WORK TO BE COMPLETED ::
Starting at the line that has "Toggle the select-all header checkbox" and stopping after the line that has "The image size is (1099, 952).", reproduce the listing below exactly; omit everything else.

Segment Start: RECORDS PROVIDED

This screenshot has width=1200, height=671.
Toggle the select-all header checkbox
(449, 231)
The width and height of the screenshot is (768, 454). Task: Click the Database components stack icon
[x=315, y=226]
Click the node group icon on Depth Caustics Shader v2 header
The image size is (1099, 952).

Segment End: RECORDS PROVIDED
Segment Start: RECORDS PROVIDED

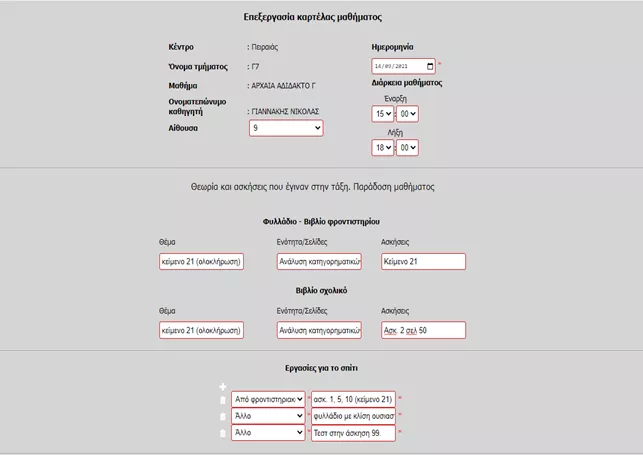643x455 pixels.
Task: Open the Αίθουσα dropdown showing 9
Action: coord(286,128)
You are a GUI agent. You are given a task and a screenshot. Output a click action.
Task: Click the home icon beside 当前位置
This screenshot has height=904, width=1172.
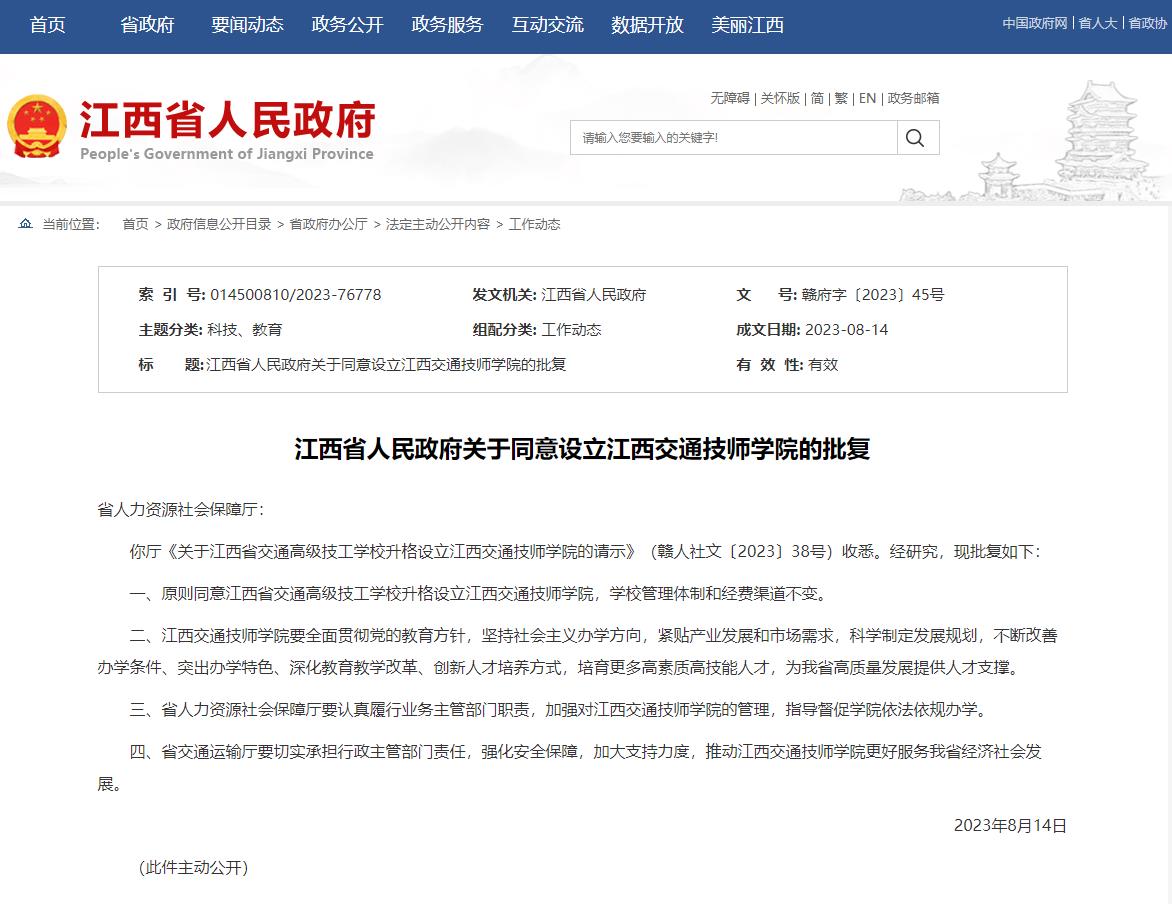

Segment End: RECORDS PROVIDED

REPLY ::
Toggle the select-all header checkbox
(449, 231)
The width and height of the screenshot is (768, 454). Task: Click the Database components stack icon
[x=315, y=226]
Click the node group icon on Depth Caustics Shader v2 header
The image size is (1099, 952).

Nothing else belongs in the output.